These days, orbital real estate is growing increasingly cluttered with all manner of communication, observation, research, and navigation satellites. It’s a market worth $286 billion in 2022, projected to grow precipitously in the coming years as mass production takes off.
One bold new startup is looking to cash in on the frenzy with a particularly bizarre approach: a massive array of space mirrors meant to reflect the Sun’s light down to paying subscribers.
Called Reflect Orbital, the venture started taking reservations for “spots of light” back in August, showcasing its service with numerous mockup videos. In one clip, Reflect cofounder and former SpaceX intern Ben Nowack is shown messing around with the company’s app on his phone. He scrolls across an overhead map of terrain, bringing a simulated spot of light over to the location he’s supposedly standing.

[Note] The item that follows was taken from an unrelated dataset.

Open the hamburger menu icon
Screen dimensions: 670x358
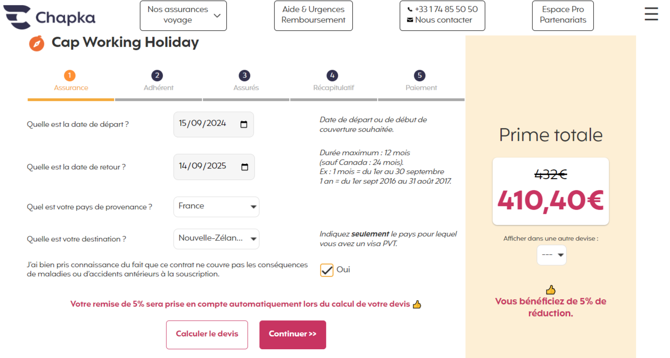tap(651, 14)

Suddenly, the immediate area is flooded with bright light from a shining beam in the night sky — likely an outdoor production light — a bizarre novelty that surely won’t get old after the first five minutes.
The company has yet to launch any of the 4,000 satellite mirrors it sold in its far-out pitch. However, the startup recently applied for a license with the Federal Communications Commission (FCC) to launch a 60-by-60 foot demo craft in April of 2026, Space.com reported this week. That’s after winning a $1.25 million contract from the US Air Force, of all places, on top of a $20 million Series A funding round to build out its “sunlight on demand” service, which Reflect says will “strengthen the national defense of the United States of America.”
While the pricing scheme is unknown, the company is targeting an extensive group of deep-pocketed customers, billing its service as a solution for national defense, civil infrastructure, industrial agriculture, and “leading brands” who want to bring a “novel touch to their promotions.” So far, the company says it’s fielded over 260,000 applications from 157 countries to reserve satellite-reflected sunlight.
Astronomers, however, aren’t so gung-ho about the idea of a massive space mirror blinding the Earth with Sunlight.
“The reflectors will be directing their light [even after they pass their target] because obviously they can’t shut that off,” John Berentine, an astronomer at the Silverado Hills Observatory told Space.com. “The beam reflected by these satellites is very intense, four times brighter than the full moon, and they will be flying multiple satellites in a formation. That will have an effect on wildlife in the directly illuminated area, but also, through atmospheric scattering, on the surrounding areas as well.”
“The central goal of this project is to light up the sky and extend daylight and obviously, from an astronomical perspective, that’s pretty catastrophic,” Robert Massey, deputy executive director at the Royal Astronomical Society of the UK told the publication.
Massey added that it’s not just a few crotchety scolds worried about Reflect’s effect on the planet, but that the whole astronomical community was “seriously concerned about the development.”
A Reflect spokesperson told Space.com not to worry, because each reflection is “highly localized” to a “5-kilometer [3.1 mile] area for a finite period of time.”
“During the 2026 demonstration, observers at designated test sites will see the reflection as a bright moving star,” they wrote. “The illuminated area on the ground will be a soft, moonlike glow.”
The startup adds that its orbital mirror array will be established in Sun-synchronous orbit, essentially circling the planet longitudinally from pole to pole. Since any spacecraft launched by this American startup will inevitably orbit the entire globe, it raises a thorny question: who should have the right to deploy a giant space mirror over the rest of the planet?